__Data for this task__.
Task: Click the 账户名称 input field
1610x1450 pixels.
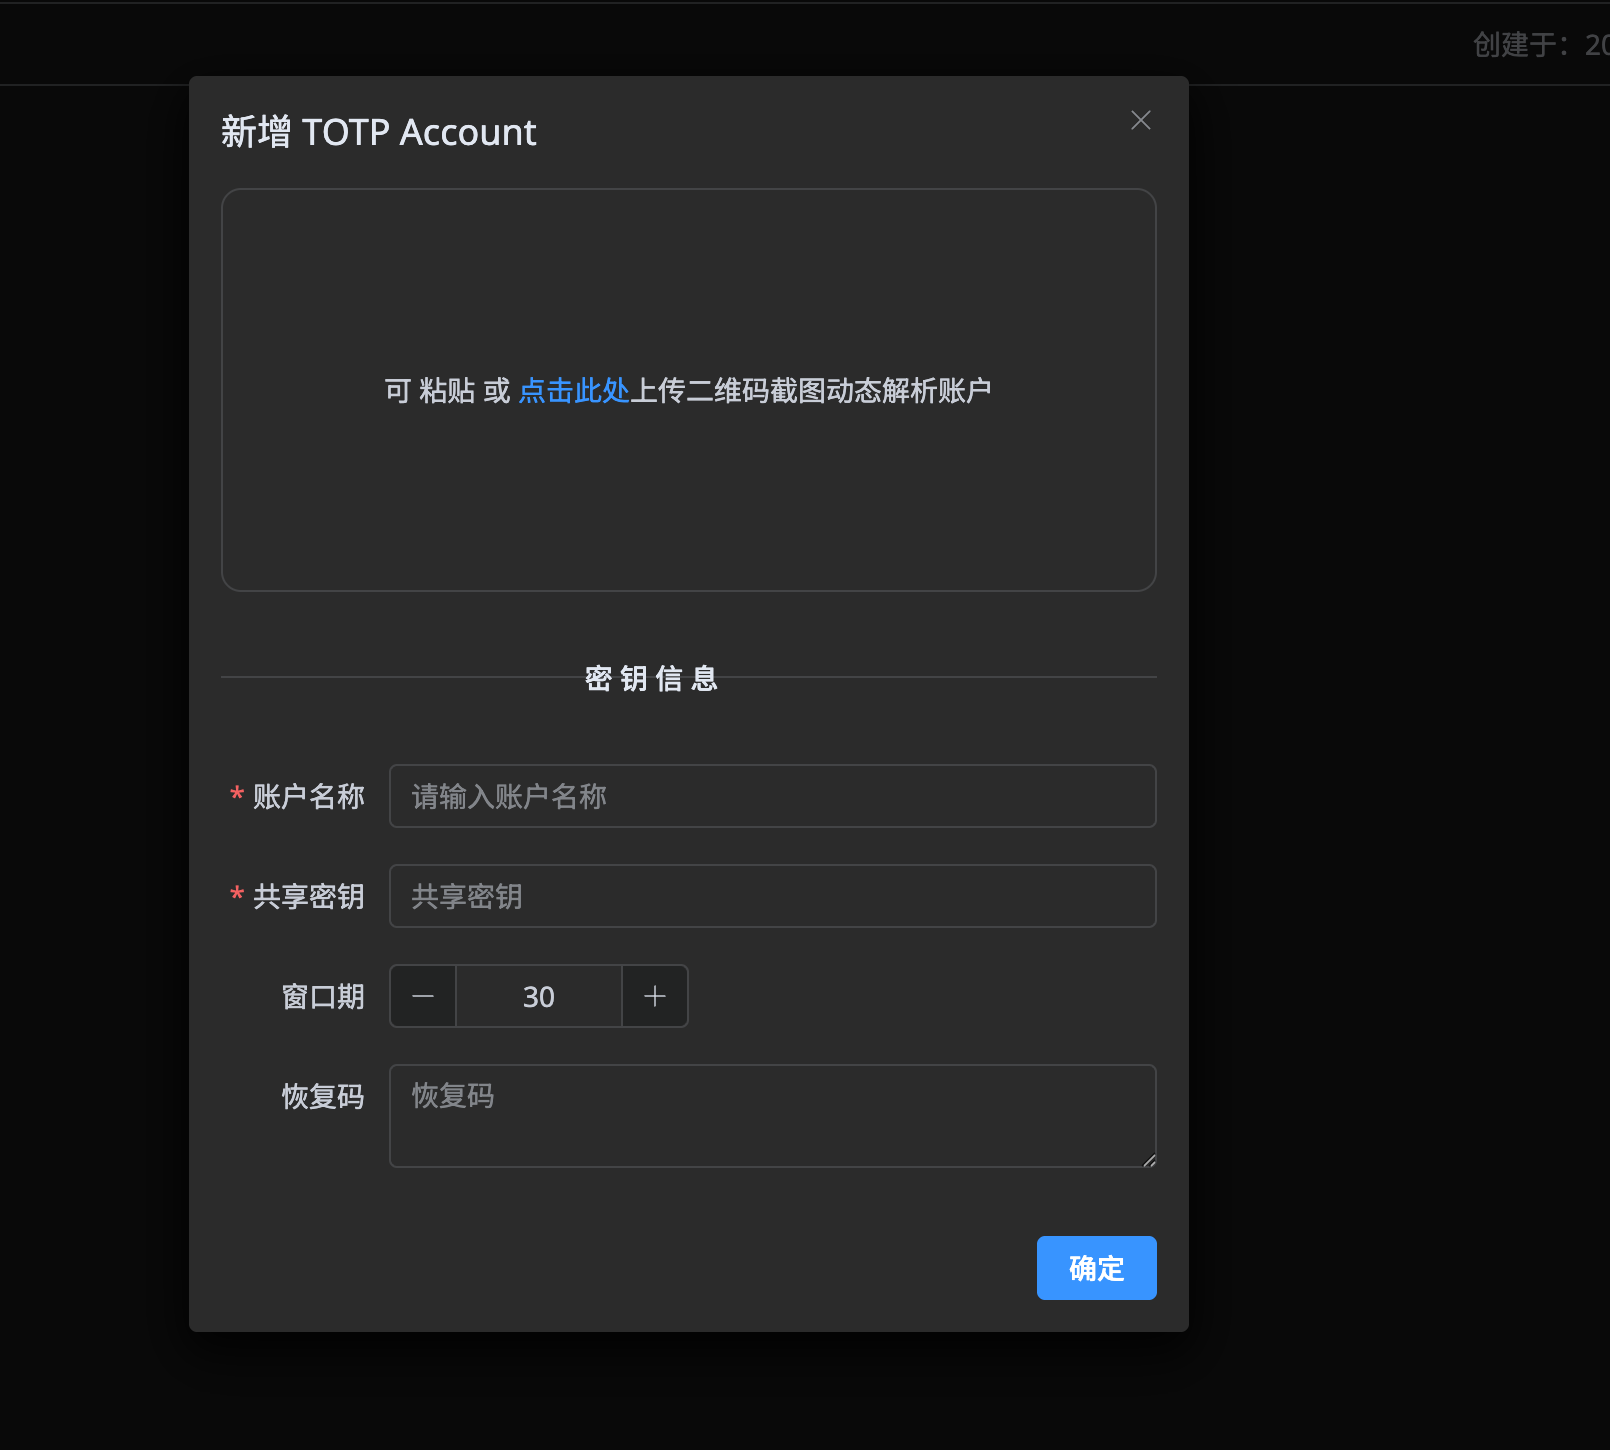Action: (772, 796)
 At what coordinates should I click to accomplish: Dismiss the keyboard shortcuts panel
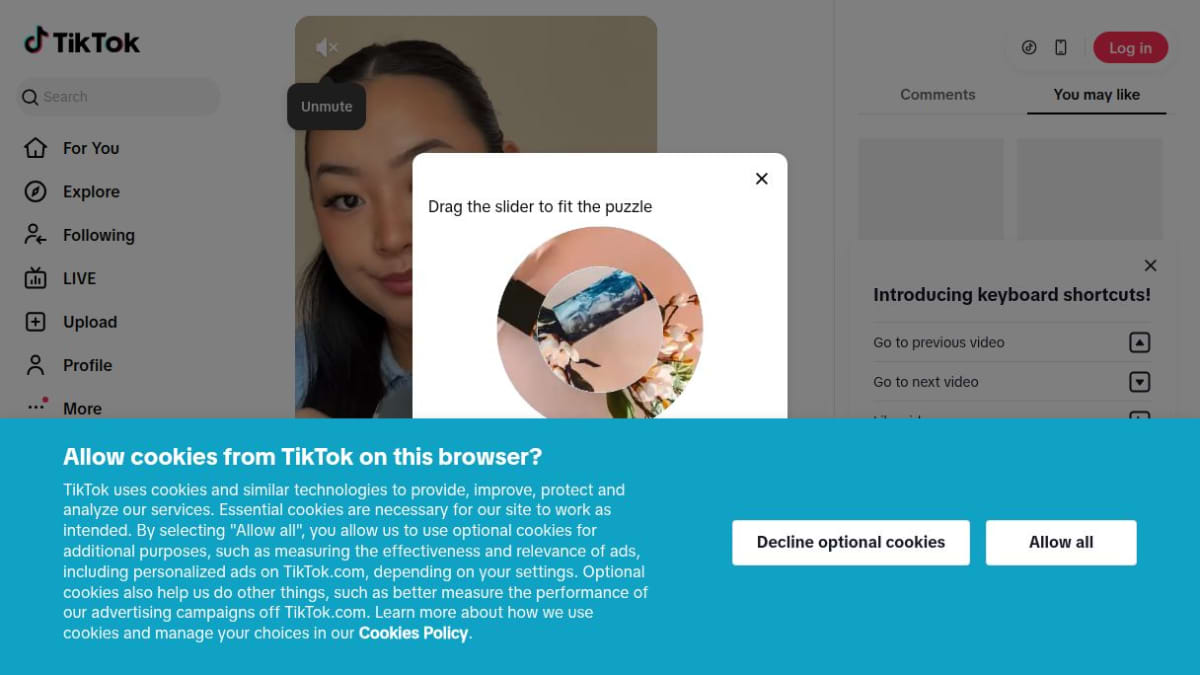pos(1150,265)
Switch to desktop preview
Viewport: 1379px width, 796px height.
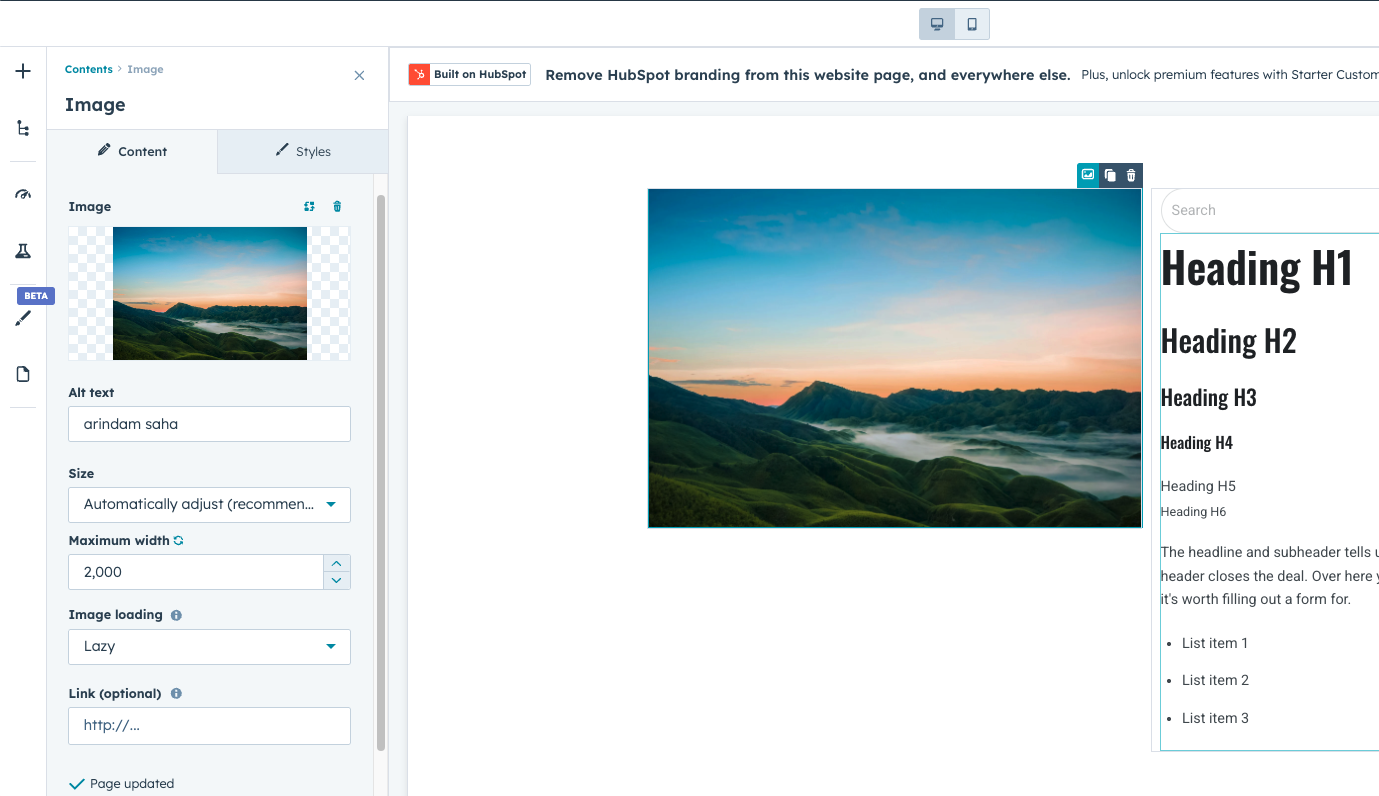(x=937, y=24)
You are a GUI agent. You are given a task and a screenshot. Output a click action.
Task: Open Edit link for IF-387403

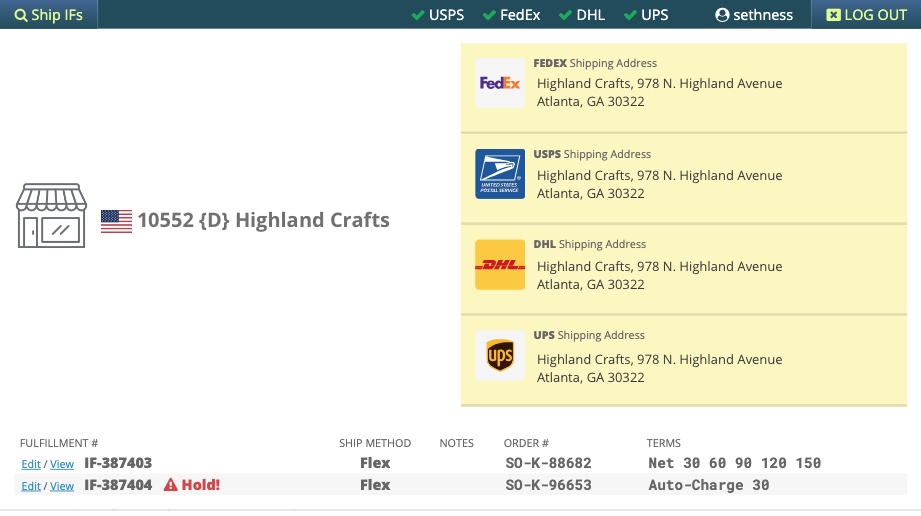(31, 464)
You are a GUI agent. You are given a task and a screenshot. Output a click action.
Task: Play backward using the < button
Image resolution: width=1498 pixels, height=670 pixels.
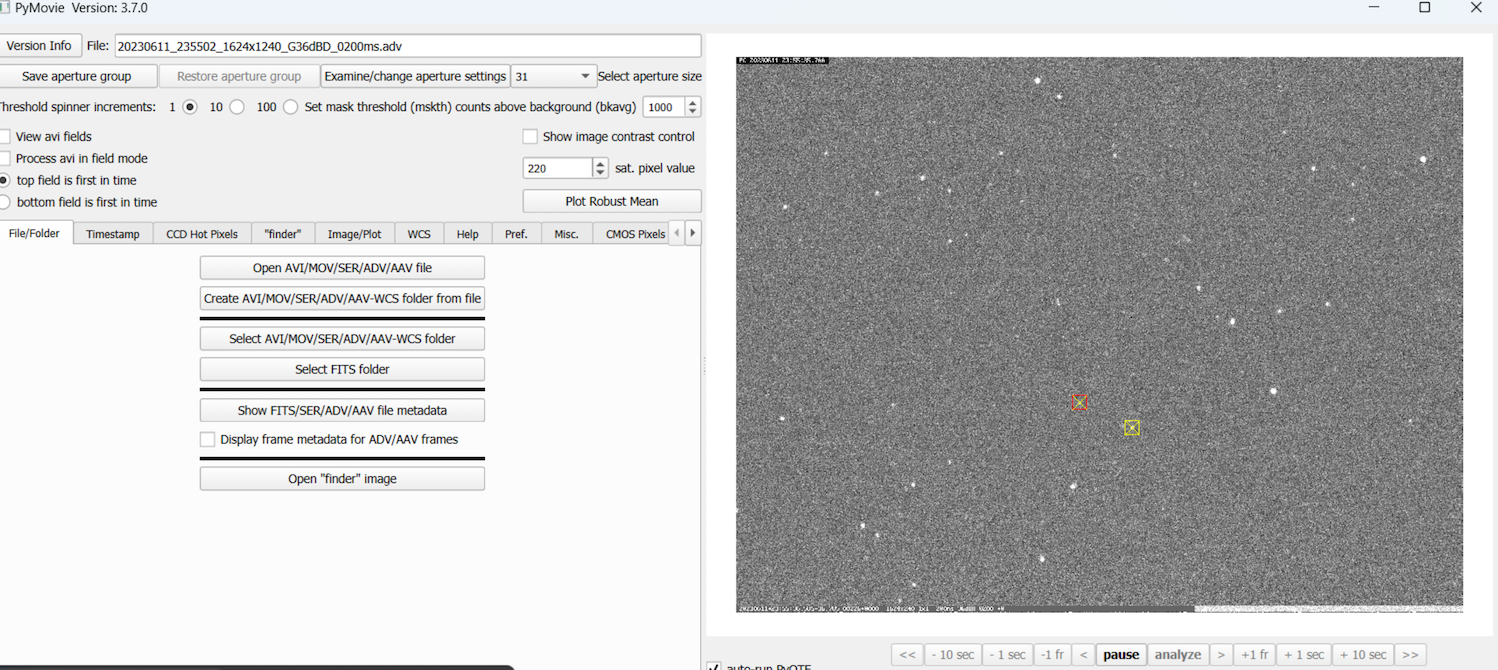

__Aim__. Copy out every line above that contains the word "width".

__Exercise output__.
Viewport: 1379px width, 796px height.
Image resolution: width=1498 pixels, height=670 pixels.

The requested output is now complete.